Intel’s Comet Lake-S Rumored to Pack 10 Cores, Debut on 14nm

Intel’s Comet Lake-S Rumored to Pack 10 Cores, Debut on 14nm

In the wake of Intel’s latest Core i9-9900K launch, there have been questions about just where the CPU market would go from here. As things stand, both AMD and Intel have rolled out eight-core/16-thread chips at the top of the desktop market. Both companies are working on die shrinks and architectural improvements for their next round of products, but AMD’s 7nm Epyc demonstrations at New Horizons showed that the company has kept the same number of cores per die that it deployed with first round of 14nm hardware: Eight cores per chiplet, possibly split into two CCXs of four cores each (though this point is unconfirmed). Now, however, there are rumors that Intel might try to bump core counts northward again, with a 10-core part supposedly debuting on a 14nm Comet Lake-S CPU in 2019 with a dual ring bus.

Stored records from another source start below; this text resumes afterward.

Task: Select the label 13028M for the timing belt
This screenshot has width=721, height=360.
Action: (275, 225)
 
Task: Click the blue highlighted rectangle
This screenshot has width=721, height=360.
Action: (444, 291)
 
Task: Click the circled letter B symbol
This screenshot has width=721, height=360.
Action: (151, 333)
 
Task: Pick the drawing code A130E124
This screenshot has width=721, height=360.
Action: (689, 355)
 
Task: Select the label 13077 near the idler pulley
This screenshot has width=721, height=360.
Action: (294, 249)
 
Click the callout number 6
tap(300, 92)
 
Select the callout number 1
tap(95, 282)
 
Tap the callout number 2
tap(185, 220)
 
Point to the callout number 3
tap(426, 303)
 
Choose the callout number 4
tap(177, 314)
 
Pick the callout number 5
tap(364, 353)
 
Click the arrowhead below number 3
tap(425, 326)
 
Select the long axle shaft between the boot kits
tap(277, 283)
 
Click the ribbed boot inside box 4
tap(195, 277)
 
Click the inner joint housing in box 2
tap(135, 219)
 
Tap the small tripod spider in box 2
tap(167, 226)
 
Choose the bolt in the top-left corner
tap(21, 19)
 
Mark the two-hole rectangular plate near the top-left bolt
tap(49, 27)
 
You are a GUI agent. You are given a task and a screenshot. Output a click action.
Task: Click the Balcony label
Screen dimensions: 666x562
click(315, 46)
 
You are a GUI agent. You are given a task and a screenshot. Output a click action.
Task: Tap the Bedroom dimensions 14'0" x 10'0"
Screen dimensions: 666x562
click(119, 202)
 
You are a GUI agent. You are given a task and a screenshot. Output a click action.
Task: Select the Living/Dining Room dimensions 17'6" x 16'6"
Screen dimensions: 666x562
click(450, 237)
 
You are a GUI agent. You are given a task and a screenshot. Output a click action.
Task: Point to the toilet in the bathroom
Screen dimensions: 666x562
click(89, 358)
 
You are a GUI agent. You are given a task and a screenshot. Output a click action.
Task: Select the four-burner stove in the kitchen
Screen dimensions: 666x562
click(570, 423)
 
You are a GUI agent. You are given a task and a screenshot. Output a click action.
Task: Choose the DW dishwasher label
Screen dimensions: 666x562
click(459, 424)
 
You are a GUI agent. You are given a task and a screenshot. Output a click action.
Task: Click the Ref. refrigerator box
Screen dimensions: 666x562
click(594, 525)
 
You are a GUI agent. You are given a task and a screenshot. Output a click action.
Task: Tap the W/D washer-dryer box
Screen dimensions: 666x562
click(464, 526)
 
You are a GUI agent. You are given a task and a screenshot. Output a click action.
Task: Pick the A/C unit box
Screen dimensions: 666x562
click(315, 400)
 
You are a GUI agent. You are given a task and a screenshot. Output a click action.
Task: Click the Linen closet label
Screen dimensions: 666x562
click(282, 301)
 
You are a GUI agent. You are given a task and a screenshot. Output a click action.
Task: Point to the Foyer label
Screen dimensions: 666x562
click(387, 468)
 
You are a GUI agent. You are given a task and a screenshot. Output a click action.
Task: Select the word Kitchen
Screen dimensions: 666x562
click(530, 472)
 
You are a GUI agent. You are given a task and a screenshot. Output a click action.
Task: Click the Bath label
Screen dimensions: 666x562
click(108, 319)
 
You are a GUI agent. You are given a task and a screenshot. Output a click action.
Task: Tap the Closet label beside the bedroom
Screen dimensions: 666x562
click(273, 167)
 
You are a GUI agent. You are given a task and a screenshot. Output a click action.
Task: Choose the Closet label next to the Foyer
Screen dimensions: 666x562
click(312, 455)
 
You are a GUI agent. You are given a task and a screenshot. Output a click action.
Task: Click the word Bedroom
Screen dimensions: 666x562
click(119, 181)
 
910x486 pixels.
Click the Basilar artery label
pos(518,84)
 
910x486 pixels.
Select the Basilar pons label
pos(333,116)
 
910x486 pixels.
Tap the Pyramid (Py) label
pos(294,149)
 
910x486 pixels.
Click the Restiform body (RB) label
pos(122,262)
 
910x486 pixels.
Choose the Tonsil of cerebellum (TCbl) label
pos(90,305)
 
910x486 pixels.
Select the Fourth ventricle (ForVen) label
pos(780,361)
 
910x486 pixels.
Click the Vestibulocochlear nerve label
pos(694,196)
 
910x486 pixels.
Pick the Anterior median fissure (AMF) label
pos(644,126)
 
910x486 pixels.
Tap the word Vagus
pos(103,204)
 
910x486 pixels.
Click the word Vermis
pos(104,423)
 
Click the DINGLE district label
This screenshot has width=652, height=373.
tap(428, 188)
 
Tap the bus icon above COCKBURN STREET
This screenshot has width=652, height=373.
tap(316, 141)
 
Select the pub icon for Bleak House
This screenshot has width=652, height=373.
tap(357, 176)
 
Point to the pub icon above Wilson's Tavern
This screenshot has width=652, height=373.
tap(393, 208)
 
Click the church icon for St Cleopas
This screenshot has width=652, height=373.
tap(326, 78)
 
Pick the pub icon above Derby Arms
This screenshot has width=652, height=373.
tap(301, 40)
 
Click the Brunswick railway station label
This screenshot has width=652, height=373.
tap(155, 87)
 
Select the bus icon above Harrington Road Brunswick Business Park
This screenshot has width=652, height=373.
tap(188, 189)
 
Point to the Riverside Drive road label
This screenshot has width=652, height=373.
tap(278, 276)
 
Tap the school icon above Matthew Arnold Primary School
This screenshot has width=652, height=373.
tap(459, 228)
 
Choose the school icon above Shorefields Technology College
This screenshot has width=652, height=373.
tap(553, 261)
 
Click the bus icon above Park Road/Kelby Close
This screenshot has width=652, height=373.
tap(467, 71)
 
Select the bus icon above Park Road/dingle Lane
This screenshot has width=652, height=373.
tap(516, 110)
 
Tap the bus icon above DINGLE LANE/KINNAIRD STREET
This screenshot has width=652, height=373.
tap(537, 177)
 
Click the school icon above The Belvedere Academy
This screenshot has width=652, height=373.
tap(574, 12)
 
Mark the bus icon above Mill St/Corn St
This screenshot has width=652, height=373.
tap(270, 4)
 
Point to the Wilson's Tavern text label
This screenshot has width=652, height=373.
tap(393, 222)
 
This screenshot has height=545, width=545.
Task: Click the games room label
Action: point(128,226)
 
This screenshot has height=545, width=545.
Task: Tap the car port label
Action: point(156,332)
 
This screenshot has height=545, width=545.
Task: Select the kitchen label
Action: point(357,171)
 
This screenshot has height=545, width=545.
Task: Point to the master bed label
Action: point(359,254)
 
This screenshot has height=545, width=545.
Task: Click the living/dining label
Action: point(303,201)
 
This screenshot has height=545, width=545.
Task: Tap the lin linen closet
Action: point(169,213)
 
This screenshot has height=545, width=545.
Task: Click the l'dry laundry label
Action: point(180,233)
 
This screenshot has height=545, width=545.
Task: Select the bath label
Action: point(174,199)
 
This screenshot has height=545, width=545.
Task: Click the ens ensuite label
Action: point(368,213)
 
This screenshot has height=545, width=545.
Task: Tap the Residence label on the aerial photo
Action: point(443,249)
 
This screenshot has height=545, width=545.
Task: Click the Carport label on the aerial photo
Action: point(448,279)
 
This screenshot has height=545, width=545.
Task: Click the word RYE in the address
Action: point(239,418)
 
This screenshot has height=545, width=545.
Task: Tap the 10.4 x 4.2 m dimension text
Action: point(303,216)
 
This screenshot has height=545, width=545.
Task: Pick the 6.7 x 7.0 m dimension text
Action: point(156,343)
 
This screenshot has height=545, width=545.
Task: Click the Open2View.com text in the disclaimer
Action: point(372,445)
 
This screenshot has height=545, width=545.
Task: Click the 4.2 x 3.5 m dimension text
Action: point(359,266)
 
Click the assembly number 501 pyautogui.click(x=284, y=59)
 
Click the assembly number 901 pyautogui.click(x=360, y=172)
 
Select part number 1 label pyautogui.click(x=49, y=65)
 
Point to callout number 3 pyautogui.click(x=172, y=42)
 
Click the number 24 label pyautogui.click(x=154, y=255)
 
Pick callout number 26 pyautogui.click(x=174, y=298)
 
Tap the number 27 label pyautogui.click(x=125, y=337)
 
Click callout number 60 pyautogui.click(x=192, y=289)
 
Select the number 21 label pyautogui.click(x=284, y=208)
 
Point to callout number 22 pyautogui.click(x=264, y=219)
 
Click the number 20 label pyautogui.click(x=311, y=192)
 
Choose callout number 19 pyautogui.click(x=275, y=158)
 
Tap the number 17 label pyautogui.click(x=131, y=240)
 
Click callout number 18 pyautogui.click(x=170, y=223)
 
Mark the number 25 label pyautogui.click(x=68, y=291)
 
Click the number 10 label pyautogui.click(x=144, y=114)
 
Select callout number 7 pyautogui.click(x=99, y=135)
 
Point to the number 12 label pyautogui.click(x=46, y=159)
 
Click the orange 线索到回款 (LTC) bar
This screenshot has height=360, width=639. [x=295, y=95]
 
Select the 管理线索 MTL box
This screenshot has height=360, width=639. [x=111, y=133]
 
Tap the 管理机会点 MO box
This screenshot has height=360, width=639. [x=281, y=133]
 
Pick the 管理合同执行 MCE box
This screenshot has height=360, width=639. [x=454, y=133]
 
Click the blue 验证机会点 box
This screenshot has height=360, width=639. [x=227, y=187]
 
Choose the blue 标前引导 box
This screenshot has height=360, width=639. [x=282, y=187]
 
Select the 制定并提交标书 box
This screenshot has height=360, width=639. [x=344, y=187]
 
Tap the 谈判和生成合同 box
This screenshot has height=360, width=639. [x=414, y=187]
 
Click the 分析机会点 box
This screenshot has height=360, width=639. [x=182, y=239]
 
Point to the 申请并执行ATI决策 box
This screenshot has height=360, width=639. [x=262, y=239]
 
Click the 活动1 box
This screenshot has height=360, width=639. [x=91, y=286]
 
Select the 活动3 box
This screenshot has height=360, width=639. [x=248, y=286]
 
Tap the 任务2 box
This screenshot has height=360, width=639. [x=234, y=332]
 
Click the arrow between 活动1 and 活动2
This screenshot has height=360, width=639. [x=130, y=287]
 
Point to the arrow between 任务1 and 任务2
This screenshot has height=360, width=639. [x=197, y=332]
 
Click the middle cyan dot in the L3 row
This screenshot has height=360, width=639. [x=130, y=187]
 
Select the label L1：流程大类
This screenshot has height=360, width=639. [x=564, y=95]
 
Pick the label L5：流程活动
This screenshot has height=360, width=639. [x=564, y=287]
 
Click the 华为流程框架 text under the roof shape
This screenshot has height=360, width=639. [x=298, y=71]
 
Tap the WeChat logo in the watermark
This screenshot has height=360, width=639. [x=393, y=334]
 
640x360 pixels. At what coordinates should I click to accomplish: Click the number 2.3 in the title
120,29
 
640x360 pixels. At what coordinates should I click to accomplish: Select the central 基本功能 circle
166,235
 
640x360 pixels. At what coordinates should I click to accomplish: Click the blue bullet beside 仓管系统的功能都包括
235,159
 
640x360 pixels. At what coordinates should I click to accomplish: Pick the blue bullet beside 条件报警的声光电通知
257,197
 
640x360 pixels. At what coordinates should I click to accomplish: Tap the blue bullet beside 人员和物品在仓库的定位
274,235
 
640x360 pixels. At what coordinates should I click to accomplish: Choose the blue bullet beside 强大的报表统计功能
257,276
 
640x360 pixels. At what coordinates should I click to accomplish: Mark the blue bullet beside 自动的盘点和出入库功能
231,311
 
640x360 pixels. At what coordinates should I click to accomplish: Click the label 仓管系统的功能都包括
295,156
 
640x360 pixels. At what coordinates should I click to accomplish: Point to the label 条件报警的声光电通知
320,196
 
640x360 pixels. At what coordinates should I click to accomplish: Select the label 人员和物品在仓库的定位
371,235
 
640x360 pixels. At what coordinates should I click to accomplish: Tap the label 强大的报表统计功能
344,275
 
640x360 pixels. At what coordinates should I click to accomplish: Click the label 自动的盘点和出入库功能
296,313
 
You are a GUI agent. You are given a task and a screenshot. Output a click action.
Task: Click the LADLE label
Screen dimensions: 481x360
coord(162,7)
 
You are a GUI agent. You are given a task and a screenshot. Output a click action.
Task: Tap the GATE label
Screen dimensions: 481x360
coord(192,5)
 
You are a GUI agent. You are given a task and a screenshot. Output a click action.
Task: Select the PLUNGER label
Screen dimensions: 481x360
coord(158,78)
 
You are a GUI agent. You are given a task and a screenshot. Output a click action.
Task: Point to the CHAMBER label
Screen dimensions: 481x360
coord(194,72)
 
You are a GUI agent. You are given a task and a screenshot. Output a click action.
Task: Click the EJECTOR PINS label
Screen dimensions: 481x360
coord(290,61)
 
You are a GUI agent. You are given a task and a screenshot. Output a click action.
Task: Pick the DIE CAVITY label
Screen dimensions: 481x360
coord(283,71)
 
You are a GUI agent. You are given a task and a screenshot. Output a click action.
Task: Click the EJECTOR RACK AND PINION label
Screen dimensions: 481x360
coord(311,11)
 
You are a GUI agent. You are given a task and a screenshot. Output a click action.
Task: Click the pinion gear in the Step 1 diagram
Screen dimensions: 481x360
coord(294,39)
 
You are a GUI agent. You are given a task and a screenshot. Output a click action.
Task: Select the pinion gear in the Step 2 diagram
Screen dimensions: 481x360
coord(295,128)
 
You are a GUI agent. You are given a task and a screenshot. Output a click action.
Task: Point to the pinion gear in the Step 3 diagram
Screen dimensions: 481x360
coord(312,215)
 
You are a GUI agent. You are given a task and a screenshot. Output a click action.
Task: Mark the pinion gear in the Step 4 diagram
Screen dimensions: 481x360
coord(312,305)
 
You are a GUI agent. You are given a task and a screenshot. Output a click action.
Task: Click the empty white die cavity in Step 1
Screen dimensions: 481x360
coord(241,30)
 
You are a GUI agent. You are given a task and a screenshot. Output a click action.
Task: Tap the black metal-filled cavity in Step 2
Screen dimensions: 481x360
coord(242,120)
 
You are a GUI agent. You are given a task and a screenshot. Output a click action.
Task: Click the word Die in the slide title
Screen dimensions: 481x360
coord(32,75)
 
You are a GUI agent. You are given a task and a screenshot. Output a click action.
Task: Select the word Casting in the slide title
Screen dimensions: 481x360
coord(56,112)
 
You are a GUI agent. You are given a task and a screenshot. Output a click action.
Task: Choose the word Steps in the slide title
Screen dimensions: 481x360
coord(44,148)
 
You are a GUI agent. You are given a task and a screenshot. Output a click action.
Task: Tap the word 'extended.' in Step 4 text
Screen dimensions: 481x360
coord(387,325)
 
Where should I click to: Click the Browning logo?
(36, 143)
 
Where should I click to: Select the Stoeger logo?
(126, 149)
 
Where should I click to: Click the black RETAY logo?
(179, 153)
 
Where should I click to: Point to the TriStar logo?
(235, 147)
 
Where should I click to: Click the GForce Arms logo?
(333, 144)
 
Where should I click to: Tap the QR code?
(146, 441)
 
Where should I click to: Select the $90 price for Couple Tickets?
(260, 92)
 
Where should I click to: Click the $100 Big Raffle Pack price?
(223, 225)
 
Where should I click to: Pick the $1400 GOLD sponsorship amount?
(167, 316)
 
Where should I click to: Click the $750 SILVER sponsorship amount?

I want to make it clear that this rumor, sourced from a Taiwanese forum, should be taken with a huge pile of salt. Intel has used a dual ring bus for its high-end Xeons before, typically in configurations like the below. More recently, it has shifted to a mesh network for its high-end multi-core CPUs. Coffee Lake currently uses a single ring bus interconnect. Moving to a dual ring bus for a 10-core chip as opposed to a mesh network would imply Intel is creating some differentiation between its Core X/Xeon family of products and its desktop chips. Other aspects of these CPUs remain entirely unknown, including any question of architectural enhancements or additional hardware fixes for the speculative execution issues that continue to surface.

Intel’s Comet Lake-S Rumored to Pack 10 Cores, Debut on 14nm

The larger question, again assuming that this rumor is accurate, is exactly how many cores we’re going to see Intel and AMD try to bring to desktops in the first place. While multi-threaded applications are far more robust than they were 10 years ago, it’s not unusual for standard desktop apps to show relatively little scaling above four cores. Even apps that do scale above four cores/eight threads tend to show diminishing returns for adding new CPUs. There’s also an associated power cost with higher core counts and it’s harder to hit high frequencies. Intel’s Core i9-9900K manages to hit a 5GHz boost clock, but overall power consumption is higher than its predecessors courtesy of the increased core counts.

Some might argue that this is simply a retread of the ancient “Do you need a PC this fast?” argument that typified reviews of an earlier age, but such comparisons are misguided. First, the rate of absolute improvement in CPU performance today is literally an order of magnitude smaller than it once was, at least. Second, Amdahl’s law tells us that there’s a hard limit to how much performance can be improved in any given application by adding more CPU cores. Serialized code inevitably becomes a bottleneck. Intel CPUs tend to be less sensitive to memory bandwidth than their AMD counterparts, but adding more cores without increasing the total amount of memory bandwidth in the system will eventually impact CPU scaling as well. Whether that happens at the 10-core point isn’t something we can speculate on without testing, and there are cache techniques that can alleviate this impact to some extent, but it’s definitely something to be aware of.

Data from Steam Hardware Survey
Data from Steam Hardware Survey

It’s good to see the CPU market moving forward in terms of core counts, but we’ve seen core counts offered at a given price point jump dramatically in just the past two years thanks to AMD’s Ryzen processor. The market has definitely noticed — the number of CPUs with more than four cores has grown substantially in recent months according to the Steam Hardware Survey — but dual-core and quad-core chips still hold ~88 percent of the market. Rumors that the PS5 and Xbox Next will use Ryzen-derived 8-core chips could mean the next generation of games will lean more on CPU horsepower and respond better to higher thread counts, but strong multi-threaded adoption in games has played out slowly over years.

But diminishing returns are inevitable as core counts increase, particularly when they leap ahead quickly. This is not to say that a 10-core Comet Lake won’t deliver improvements over the Core i9-9900K, but that buyers of this still-hypothetical part will want to pay careful attention to where it does and does not improve overall performance. If this part is real, it also implies that Intel’s initial 10nm push will focus on mobile and low-power systems, similar to how the company rolled Broadwell and first-generation 14nm as a mobile solution first and foremost. While not impossible, it seems unlikely that Intel would launch a 10-core 14nm part on desktop next year, only to turn around and drop 10nm silicon in the same space.